Resolve five Big Data, data acquisition challenges

Demystify the need for Big Data and five related challenges: data structure, scalability, integration, storage, and upgrades.

By Qasim Maqbool and Ahmed Habib March 10, 2019

The term Big Data has been widely used from retail management systems focused on staple goods stores to enterprise data management solutions for multinational organizations. Everyone seems to be insistent on employing Big Data tools and techniques, which includes industrial applications.

Find greater success by demystifying the need for Big Data and five main accompanying challenges.

1. Data types, structure

While just about everyone in the manufacturing industry today has heard the term “Big Data,” what Big Data exactly constitutes is a tad more ambiguous. At a glance, Big Data is the all-encompassing term for traditional data and data generated beyond those traditional data sources.
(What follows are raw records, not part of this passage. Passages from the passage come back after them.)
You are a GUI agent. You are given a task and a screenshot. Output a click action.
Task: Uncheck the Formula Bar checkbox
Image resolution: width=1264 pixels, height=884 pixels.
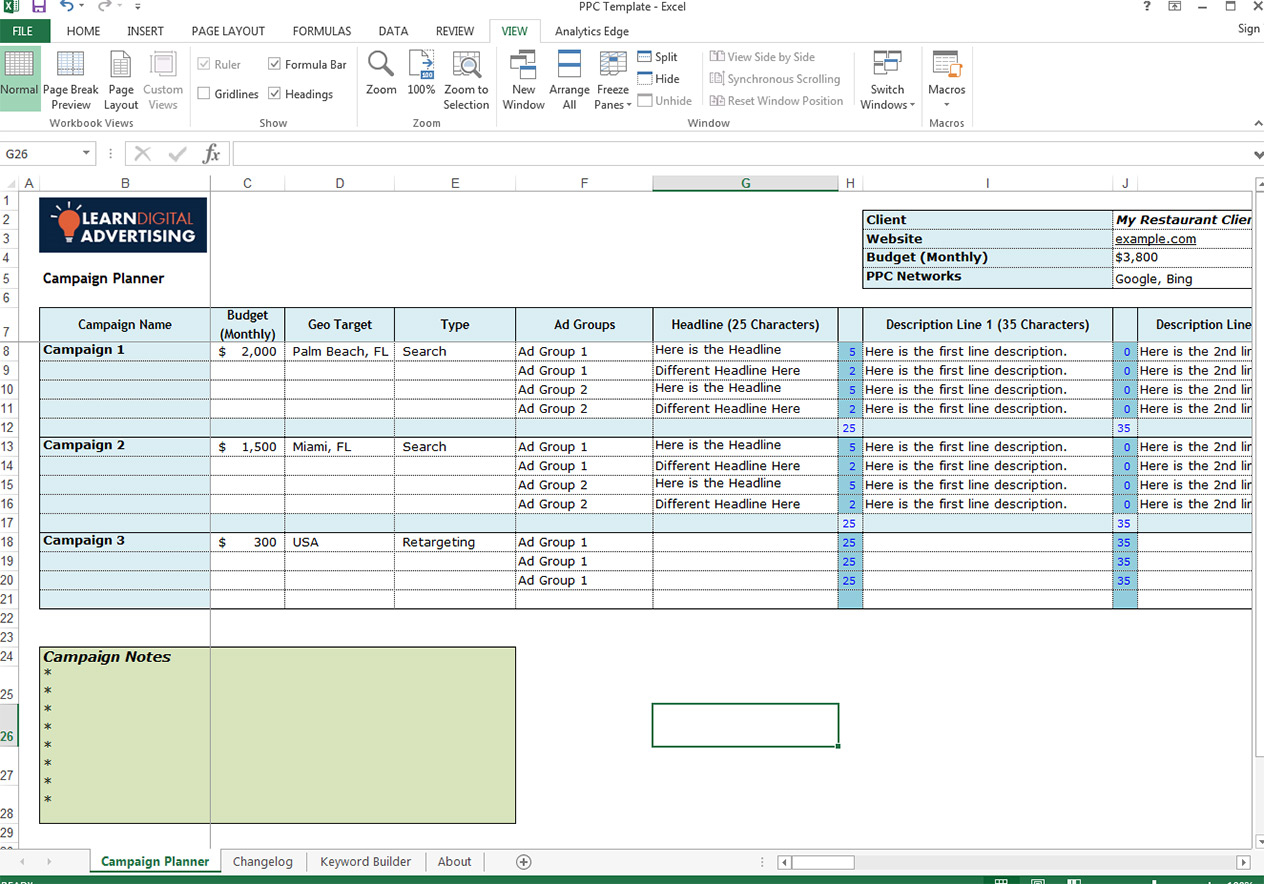[x=275, y=64]
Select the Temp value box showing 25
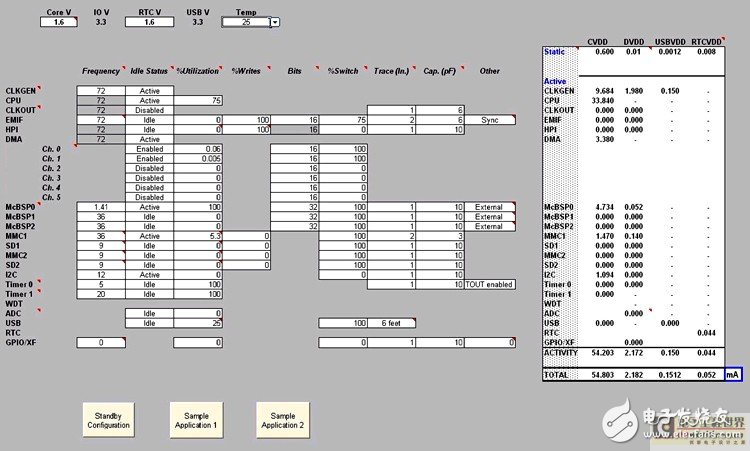750x451 pixels. (241, 21)
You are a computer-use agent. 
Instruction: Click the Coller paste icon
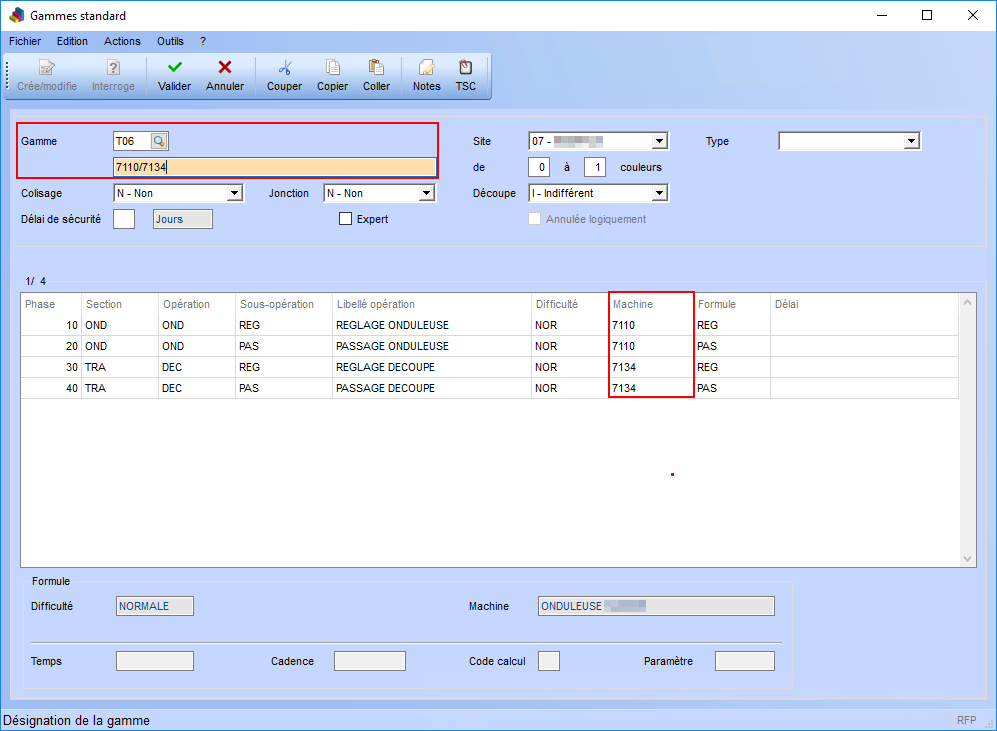[x=376, y=68]
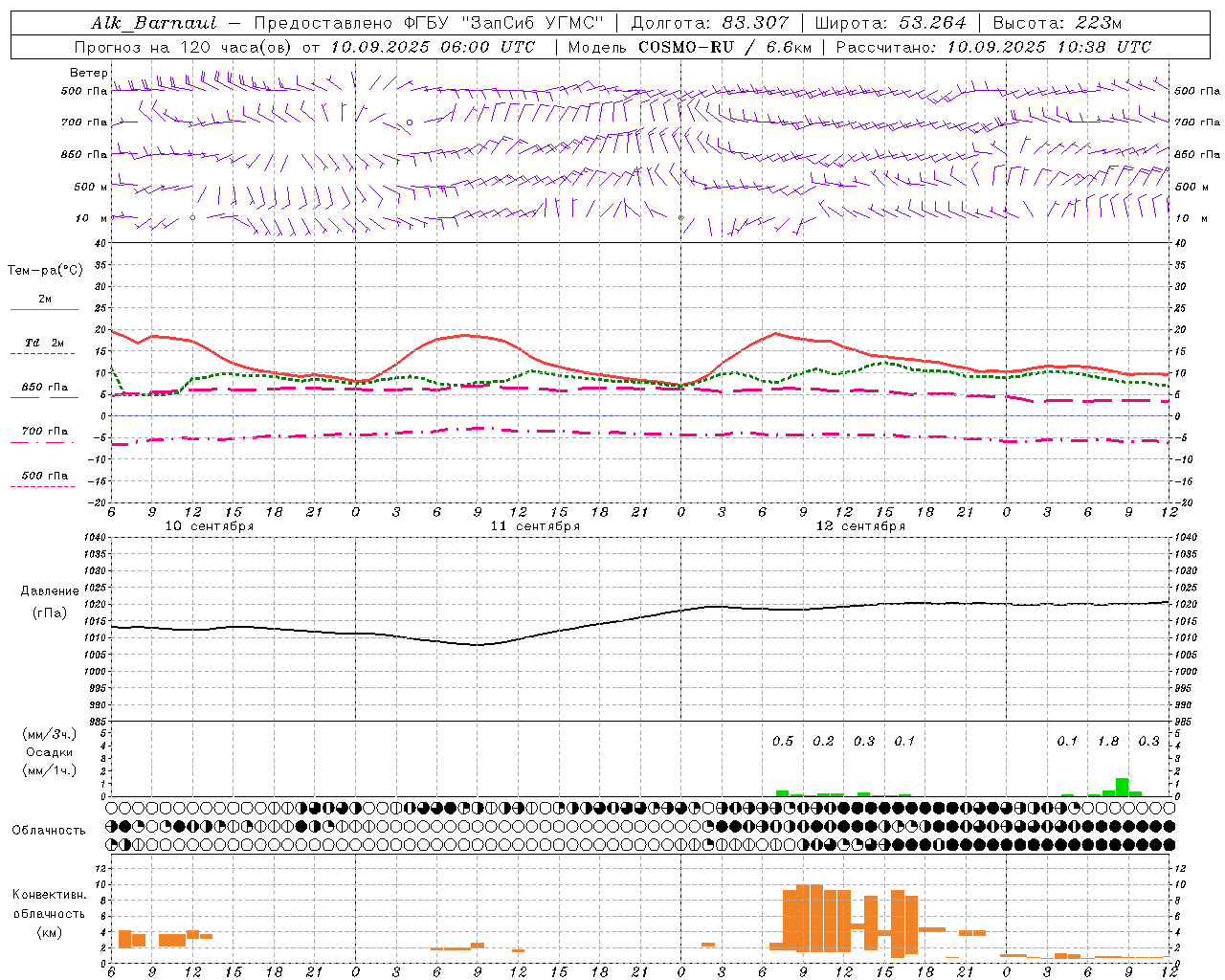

In a plant’s context, this traditional data can be split into two streams: Operational technology (OT) data and information technology (IT) data. OT data for a plant consists of alarms and events data, data historian collections, etc. IT data for the plant is enterprise resource planning (ERP) data, which primarily covers production, procurement, and access logs.

Big Data includes and goes beyond IT and OT structured and periodically stored data. While traditional IT and OT data is stored in its own unique systems and structures, Big Data is “multistructured,” meaning it has the necessary knowledge management tools to access different data from different origins and contextualize it for analyses and reports. A major milestone for an effective industrial Big Data system is integrating IT/OT data.
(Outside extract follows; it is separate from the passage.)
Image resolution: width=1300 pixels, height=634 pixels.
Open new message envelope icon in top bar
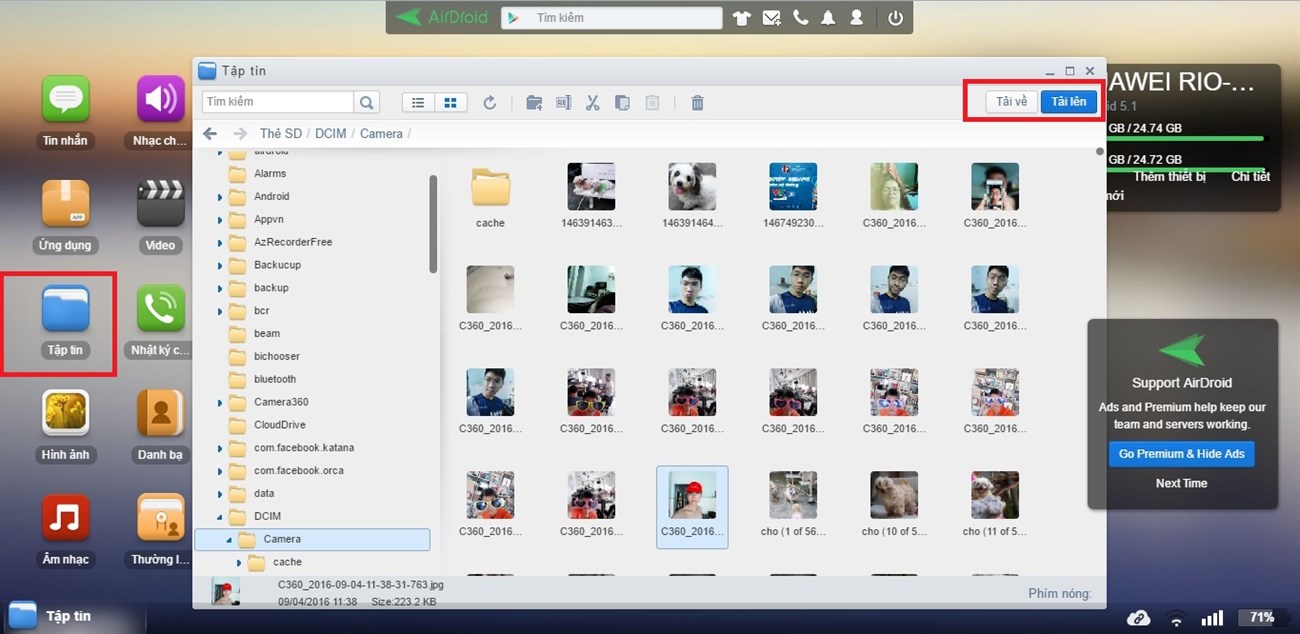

It doesn’t stop there, though. A plant has numerous other potential data points that aren’t monitored in any specific system such as shift logs, personnel reports, and audits. There’s also data such as machine vibrations, planning inefficiencies, and environmental variables that isn’t monitored. Addressing this unmonitored data and including its impact on potential decisions is another important consideration for Big Data systems.

2. Data scalability, context

That doesn’t mean Big Data is only concerned with data storage and acquisition. Big Data systems need to be able to quickly address and analyze data on demand without being affected by the scale and pace of data acquisition and querying. This is called Big Data scalability and it is one of the first concerns for Big Data systems. Other concerns include system reliability–the ability to always provide similar performance–and decision support for real-time analyses.

These analyses also include machine learning (ML) and artificial intelligence (AI), which can be beneficial in picking out data anomalies, predicting future behavior for production, equipment, and forecasts, and providing detailed scenarios for decision support.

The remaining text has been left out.